§ Stored data entries:
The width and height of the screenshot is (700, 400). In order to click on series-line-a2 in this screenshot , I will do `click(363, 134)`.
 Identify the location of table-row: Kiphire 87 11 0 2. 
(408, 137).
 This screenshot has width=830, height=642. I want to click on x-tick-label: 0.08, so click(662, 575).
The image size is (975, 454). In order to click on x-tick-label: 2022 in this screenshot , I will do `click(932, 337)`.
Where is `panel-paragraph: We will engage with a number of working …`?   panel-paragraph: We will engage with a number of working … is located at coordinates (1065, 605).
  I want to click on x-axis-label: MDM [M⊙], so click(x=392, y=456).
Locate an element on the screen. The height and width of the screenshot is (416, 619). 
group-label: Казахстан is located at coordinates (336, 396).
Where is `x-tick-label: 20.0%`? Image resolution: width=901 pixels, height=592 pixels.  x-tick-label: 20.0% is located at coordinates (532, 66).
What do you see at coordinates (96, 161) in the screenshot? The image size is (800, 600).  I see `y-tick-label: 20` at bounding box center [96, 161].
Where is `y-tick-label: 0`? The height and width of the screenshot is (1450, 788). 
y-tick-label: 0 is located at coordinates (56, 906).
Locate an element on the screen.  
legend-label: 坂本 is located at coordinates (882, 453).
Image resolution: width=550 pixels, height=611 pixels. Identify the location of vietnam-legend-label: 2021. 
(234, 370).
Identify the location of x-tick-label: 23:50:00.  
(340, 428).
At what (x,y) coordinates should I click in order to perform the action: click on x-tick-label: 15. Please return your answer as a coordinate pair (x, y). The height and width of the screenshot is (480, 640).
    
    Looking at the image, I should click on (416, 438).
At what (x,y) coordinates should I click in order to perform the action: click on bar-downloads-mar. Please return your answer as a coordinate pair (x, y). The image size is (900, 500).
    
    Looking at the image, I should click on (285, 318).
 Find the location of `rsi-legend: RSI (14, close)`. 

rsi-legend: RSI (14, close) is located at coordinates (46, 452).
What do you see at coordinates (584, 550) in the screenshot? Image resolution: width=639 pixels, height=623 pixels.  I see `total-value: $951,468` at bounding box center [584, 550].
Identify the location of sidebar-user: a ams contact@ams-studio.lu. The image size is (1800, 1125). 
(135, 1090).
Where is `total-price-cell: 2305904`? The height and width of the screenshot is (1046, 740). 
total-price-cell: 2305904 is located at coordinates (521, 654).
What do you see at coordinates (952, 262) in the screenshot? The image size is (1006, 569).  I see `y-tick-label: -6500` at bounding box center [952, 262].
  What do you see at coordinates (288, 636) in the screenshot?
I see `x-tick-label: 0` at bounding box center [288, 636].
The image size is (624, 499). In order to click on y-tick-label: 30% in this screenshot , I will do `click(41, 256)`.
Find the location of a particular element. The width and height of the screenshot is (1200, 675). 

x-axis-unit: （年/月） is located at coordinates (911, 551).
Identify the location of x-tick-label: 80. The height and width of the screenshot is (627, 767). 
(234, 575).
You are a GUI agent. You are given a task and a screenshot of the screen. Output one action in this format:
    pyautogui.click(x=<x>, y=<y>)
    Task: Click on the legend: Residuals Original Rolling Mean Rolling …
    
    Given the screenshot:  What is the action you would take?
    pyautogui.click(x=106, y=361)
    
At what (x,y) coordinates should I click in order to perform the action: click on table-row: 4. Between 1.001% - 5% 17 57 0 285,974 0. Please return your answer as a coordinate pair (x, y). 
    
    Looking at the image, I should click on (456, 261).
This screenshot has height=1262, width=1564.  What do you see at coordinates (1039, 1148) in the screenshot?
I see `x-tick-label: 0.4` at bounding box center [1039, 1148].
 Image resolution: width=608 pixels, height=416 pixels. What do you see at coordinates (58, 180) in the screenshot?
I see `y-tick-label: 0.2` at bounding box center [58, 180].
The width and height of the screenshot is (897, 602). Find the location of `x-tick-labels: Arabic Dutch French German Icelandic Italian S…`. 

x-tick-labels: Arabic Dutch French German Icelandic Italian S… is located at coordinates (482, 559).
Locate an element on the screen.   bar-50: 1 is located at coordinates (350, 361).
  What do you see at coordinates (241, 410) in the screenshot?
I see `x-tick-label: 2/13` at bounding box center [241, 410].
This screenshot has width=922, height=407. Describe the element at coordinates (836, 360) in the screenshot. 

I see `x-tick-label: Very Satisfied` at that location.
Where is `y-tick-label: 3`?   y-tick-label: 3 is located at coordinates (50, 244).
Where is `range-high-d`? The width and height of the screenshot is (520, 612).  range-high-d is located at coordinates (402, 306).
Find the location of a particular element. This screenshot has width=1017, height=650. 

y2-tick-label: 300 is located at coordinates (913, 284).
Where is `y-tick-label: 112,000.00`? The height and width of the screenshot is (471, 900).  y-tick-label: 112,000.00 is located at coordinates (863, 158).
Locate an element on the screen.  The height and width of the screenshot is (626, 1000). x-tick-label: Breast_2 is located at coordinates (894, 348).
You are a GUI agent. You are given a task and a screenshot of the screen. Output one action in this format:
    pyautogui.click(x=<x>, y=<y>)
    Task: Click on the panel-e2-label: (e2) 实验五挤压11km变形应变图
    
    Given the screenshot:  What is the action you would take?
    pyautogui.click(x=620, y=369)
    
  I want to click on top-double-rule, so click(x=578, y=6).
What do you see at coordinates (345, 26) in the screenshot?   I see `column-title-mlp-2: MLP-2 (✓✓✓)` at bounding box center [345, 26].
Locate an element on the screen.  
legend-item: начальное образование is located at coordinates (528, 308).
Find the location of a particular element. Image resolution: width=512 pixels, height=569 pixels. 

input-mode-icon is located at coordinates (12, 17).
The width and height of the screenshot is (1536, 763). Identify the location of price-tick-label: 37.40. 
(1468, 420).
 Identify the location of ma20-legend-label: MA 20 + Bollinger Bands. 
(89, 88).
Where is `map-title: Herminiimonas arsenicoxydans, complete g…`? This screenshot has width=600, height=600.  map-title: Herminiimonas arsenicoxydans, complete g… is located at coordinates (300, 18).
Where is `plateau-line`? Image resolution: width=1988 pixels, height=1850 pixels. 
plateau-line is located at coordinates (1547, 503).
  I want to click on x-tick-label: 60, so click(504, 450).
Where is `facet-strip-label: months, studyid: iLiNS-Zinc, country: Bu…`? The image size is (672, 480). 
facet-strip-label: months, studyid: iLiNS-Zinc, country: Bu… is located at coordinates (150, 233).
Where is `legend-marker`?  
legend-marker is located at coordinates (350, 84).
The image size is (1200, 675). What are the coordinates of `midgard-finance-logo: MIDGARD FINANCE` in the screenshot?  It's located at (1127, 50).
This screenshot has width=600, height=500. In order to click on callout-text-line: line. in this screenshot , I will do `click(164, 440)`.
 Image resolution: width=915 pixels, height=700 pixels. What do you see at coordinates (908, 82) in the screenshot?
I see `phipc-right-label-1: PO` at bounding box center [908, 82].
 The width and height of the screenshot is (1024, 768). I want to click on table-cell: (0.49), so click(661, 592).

§ WORK REQUIRED: Please write out the stored data above as a numbered list, leaving out the blank lines.

§ EXERCISE RESULT:
1. The width and height of the screenshot is (700, 400). In order to click on series-line-a2 in this screenshot , I will do `click(363, 134)`.
2.  Identify the location of table-row: Kiphire 87 11 0 2. 
3. (408, 137).
4.  This screenshot has width=830, height=642. I want to click on x-tick-label: 0.08, so click(662, 575).
5. The image size is (975, 454). In order to click on x-tick-label: 2022 in this screenshot , I will do `click(932, 337)`.
6. Where is `panel-paragraph: We will engage with a number of working …`?   panel-paragraph: We will engage with a number of working … is located at coordinates (1065, 605).
7.   I want to click on x-axis-label: MDM [M⊙], so click(x=392, y=456).
8. Locate an element on the screen. The height and width of the screenshot is (416, 619). 
9. group-label: Казахстан is located at coordinates (336, 396).
10. Where is `x-tick-label: 20.0%`? Image resolution: width=901 pixels, height=592 pixels.  x-tick-label: 20.0% is located at coordinates (532, 66).
11. What do you see at coordinates (96, 161) in the screenshot? The image size is (800, 600).  I see `y-tick-label: 20` at bounding box center [96, 161].
12. Where is `y-tick-label: 0`? The height and width of the screenshot is (1450, 788). 
13. y-tick-label: 0 is located at coordinates (56, 906).
14. Locate an element on the screen.  
15. legend-label: 坂本 is located at coordinates (882, 453).
16. Image resolution: width=550 pixels, height=611 pixels. Identify the location of vietnam-legend-label: 2021. 
17. (234, 370).
18. Identify the location of x-tick-label: 23:50:00.  
19. (340, 428).
20. At what (x,y) coordinates should I click in order to perform the action: click on x-tick-label: 15. Please return your answer as a coordinate pair (x, y). The height and width of the screenshot is (480, 640).
21.     Looking at the image, I should click on (416, 438).
22. At what (x,y) coordinates should I click in order to perform the action: click on bar-downloads-mar. Please return your answer as a coordinate pair (x, y). The image size is (900, 500).
23.     Looking at the image, I should click on (285, 318).
24.  Find the location of `rsi-legend: RSI (14, close)`. 
25. rsi-legend: RSI (14, close) is located at coordinates (46, 452).
26. What do you see at coordinates (584, 550) in the screenshot? Image resolution: width=639 pixels, height=623 pixels.  I see `total-value: $951,468` at bounding box center [584, 550].
27. Identify the location of sidebar-user: a ams contact@ams-studio.lu. The image size is (1800, 1125). 
28. (135, 1090).
29. Where is `total-price-cell: 2305904`? The height and width of the screenshot is (1046, 740). 
30. total-price-cell: 2305904 is located at coordinates (521, 654).
31. What do you see at coordinates (952, 262) in the screenshot? The image size is (1006, 569).  I see `y-tick-label: -6500` at bounding box center [952, 262].
32.   What do you see at coordinates (288, 636) in the screenshot?
33. I see `x-tick-label: 0` at bounding box center [288, 636].
34. The image size is (624, 499). In order to click on y-tick-label: 30% in this screenshot , I will do `click(41, 256)`.
35. Find the location of a particular element. The width and height of the screenshot is (1200, 675). 
36. x-axis-unit: （年/月） is located at coordinates (911, 551).
37. Identify the location of x-tick-label: 80. The height and width of the screenshot is (627, 767). 
38. (234, 575).
39. You are a GUI agent. You are given a task and a screenshot of the screen. Output one action in this format:
40.     pyautogui.click(x=<x>, y=<y>)
41.     Task: Click on the legend: Residuals Original Rolling Mean Rolling …
42.     Given the screenshot:  What is the action you would take?
43.     pyautogui.click(x=106, y=361)
44. At what (x,y) coordinates should I click in order to perform the action: click on table-row: 4. Between 1.001% - 5% 17 57 0 285,974 0. Please return your answer as a coordinate pair (x, y). 
45.     Looking at the image, I should click on (456, 261).
46. This screenshot has height=1262, width=1564.  What do you see at coordinates (1039, 1148) in the screenshot?
47. I see `x-tick-label: 0.4` at bounding box center [1039, 1148].
48.  Image resolution: width=608 pixels, height=416 pixels. What do you see at coordinates (58, 180) in the screenshot?
49. I see `y-tick-label: 0.2` at bounding box center [58, 180].
50. The width and height of the screenshot is (897, 602). Find the location of `x-tick-labels: Arabic Dutch French German Icelandic Italian S…`. 
51. x-tick-labels: Arabic Dutch French German Icelandic Italian S… is located at coordinates (482, 559).
52. Locate an element on the screen.   bar-50: 1 is located at coordinates (350, 361).
53.   What do you see at coordinates (241, 410) in the screenshot?
54. I see `x-tick-label: 2/13` at bounding box center [241, 410].
55. This screenshot has width=922, height=407. Describe the element at coordinates (836, 360) in the screenshot. 
56. I see `x-tick-label: Very Satisfied` at that location.
57. Where is `y-tick-label: 3`?   y-tick-label: 3 is located at coordinates (50, 244).
58. Where is `range-high-d`? The width and height of the screenshot is (520, 612).  range-high-d is located at coordinates (402, 306).
59. Find the location of a particular element. This screenshot has width=1017, height=650. 
60. y2-tick-label: 300 is located at coordinates (913, 284).
61. Where is `y-tick-label: 112,000.00`? The height and width of the screenshot is (471, 900).  y-tick-label: 112,000.00 is located at coordinates (863, 158).
62. Locate an element on the screen.  The height and width of the screenshot is (626, 1000). x-tick-label: Breast_2 is located at coordinates (894, 348).
63. You are a GUI agent. You are given a task and a screenshot of the screen. Output one action in this format:
64.     pyautogui.click(x=<x>, y=<y>)
65.     Task: Click on the panel-e2-label: (e2) 实验五挤压11km变形应变图
66.     Given the screenshot:  What is the action you would take?
67.     pyautogui.click(x=620, y=369)
68.   I want to click on top-double-rule, so click(x=578, y=6).
69. What do you see at coordinates (345, 26) in the screenshot?   I see `column-title-mlp-2: MLP-2 (✓✓✓)` at bounding box center [345, 26].
70. Locate an element on the screen.  
71. legend-item: начальное образование is located at coordinates (528, 308).
72. Find the location of a particular element. Image resolution: width=512 pixels, height=569 pixels. 
73. input-mode-icon is located at coordinates (12, 17).
74. The width and height of the screenshot is (1536, 763). Identify the location of price-tick-label: 37.40. 
75. (1468, 420).
76.  Identify the location of ma20-legend-label: MA 20 + Bollinger Bands. 
77. (89, 88).
78. Where is `map-title: Herminiimonas arsenicoxydans, complete g…`? This screenshot has width=600, height=600.  map-title: Herminiimonas arsenicoxydans, complete g… is located at coordinates (300, 18).
79. Where is `plateau-line`? Image resolution: width=1988 pixels, height=1850 pixels. 
80. plateau-line is located at coordinates (1547, 503).
81.   I want to click on x-tick-label: 60, so click(504, 450).
82. Where is `facet-strip-label: months, studyid: iLiNS-Zinc, country: Bu…`? The image size is (672, 480). 
83. facet-strip-label: months, studyid: iLiNS-Zinc, country: Bu… is located at coordinates (150, 233).
84. Where is `legend-marker`?  
85. legend-marker is located at coordinates (350, 84).
86. The image size is (1200, 675). What are the coordinates of `midgard-finance-logo: MIDGARD FINANCE` in the screenshot?  It's located at (1127, 50).
87. This screenshot has width=600, height=500. In order to click on callout-text-line: line. in this screenshot , I will do `click(164, 440)`.
88.  Image resolution: width=915 pixels, height=700 pixels. What do you see at coordinates (908, 82) in the screenshot?
89. I see `phipc-right-label-1: PO` at bounding box center [908, 82].
90.  The width and height of the screenshot is (1024, 768). I want to click on table-cell: (0.49), so click(661, 592).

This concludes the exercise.